Opinions of Counsel index

Compatibility of office (deputy director of county real property tax services - assessor) - Real Property Tax Law, §§ 1522, 1532:

A deputy director of county real property tax services may not hold the office of assessor in the county which he serves, since he may be required to perform the duties of director in the event of the latter’s absence or inability to act, and the offices of director and assessor are incompatible.

We have been asked whether the offices of deputy director of real property tax services and elected assessor are compatible. In 6 Op. Counsel SBEA No. 39, we concluded that the office of county director of real property tax services and assessor in the same county are incompatible. We also stated that whether a similar incompatibility exists for an employee of the county real property tax service agency depends on the facts of the particular situation.

The duties of county director of real property tax services and the minimum qualifications for appointment to that office have been established pursuant to law and rule (Real Property Tax Law, §1532; 9 NYCRR 188.15 through 188.17, respectively). There is no provision of law or administrative rule specifically providing for the office of deputy director of real property tax services. However, section 401 of the County Law provides that the board of supervisors may authorize certain county officers to appoint one or more deputies who are to perform any duties not inconsistent with law which are assigned to them by the appointing officer. In addition, this section provides that where there is but one deputy, he is to possess the powers and perform the duties of his principal during the absence or inability of the principal to act.
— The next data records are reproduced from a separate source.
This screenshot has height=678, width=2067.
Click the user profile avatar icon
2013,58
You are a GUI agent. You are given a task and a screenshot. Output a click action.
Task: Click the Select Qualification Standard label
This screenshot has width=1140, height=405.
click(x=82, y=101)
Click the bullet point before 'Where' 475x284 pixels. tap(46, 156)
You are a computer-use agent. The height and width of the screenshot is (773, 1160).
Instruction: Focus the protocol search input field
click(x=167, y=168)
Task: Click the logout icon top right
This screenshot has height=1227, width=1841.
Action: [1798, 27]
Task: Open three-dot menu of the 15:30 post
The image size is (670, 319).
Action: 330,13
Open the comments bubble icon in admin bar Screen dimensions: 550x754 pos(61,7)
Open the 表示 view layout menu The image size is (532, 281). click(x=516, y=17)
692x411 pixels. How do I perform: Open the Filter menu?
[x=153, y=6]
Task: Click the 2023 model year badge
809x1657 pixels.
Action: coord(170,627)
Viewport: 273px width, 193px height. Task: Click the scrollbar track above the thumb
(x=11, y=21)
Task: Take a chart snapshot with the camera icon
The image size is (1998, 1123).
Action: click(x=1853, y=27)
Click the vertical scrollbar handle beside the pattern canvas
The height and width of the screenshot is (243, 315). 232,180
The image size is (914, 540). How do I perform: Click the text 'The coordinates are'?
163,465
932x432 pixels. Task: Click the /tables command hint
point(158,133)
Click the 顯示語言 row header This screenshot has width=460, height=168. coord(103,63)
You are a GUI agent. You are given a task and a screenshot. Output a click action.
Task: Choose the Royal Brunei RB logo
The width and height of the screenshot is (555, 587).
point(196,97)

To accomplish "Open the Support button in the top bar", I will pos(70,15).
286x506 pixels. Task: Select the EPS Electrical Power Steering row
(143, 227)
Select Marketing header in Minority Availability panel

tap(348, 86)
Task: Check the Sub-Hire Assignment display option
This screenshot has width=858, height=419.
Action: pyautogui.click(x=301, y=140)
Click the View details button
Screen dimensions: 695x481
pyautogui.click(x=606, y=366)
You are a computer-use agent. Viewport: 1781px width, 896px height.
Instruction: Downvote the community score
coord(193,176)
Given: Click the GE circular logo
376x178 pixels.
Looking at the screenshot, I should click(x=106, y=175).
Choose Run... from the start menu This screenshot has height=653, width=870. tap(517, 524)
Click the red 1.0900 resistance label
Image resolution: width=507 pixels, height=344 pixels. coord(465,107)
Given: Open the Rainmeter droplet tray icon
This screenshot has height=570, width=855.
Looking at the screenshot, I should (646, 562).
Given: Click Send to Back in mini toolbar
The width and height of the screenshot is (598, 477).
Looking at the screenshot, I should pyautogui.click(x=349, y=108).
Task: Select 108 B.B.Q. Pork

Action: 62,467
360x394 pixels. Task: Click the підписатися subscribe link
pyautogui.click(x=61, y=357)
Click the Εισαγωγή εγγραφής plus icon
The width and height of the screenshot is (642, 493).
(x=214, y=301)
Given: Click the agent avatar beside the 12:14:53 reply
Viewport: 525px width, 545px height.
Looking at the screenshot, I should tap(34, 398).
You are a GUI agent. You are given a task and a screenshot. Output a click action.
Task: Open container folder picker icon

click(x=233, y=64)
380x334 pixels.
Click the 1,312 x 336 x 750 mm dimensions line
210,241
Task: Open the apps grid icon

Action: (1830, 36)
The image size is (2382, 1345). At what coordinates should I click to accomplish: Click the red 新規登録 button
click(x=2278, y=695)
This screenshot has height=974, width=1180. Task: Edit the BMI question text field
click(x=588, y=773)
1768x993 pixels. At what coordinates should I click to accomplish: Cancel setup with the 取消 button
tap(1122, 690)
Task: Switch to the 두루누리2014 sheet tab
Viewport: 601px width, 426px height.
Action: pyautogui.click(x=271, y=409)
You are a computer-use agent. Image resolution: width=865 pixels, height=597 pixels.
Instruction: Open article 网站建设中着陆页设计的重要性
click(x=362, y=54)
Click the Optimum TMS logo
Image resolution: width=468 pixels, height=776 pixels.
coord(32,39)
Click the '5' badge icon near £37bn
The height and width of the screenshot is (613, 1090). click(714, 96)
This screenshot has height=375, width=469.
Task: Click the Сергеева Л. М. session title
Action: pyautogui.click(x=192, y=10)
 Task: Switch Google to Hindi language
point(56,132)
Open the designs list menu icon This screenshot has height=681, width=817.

Clearly then, at such time as the deputy director of real property tax services functions as the county director of real property tax services, an incompatibility of office exists in accordance with the aforementioned Opinion. Whether an incompatibility exists at other times depends on the specific duties carried out by the deputy. However, since a specific function of the office is to possess the powers and perform the duties of the county director, during the latter’s absence or inability to act, we believe it is inadvisable for a deputy director to also serve as an elected assessor, as those offices would be incompatible any time the deputy had to act as the director.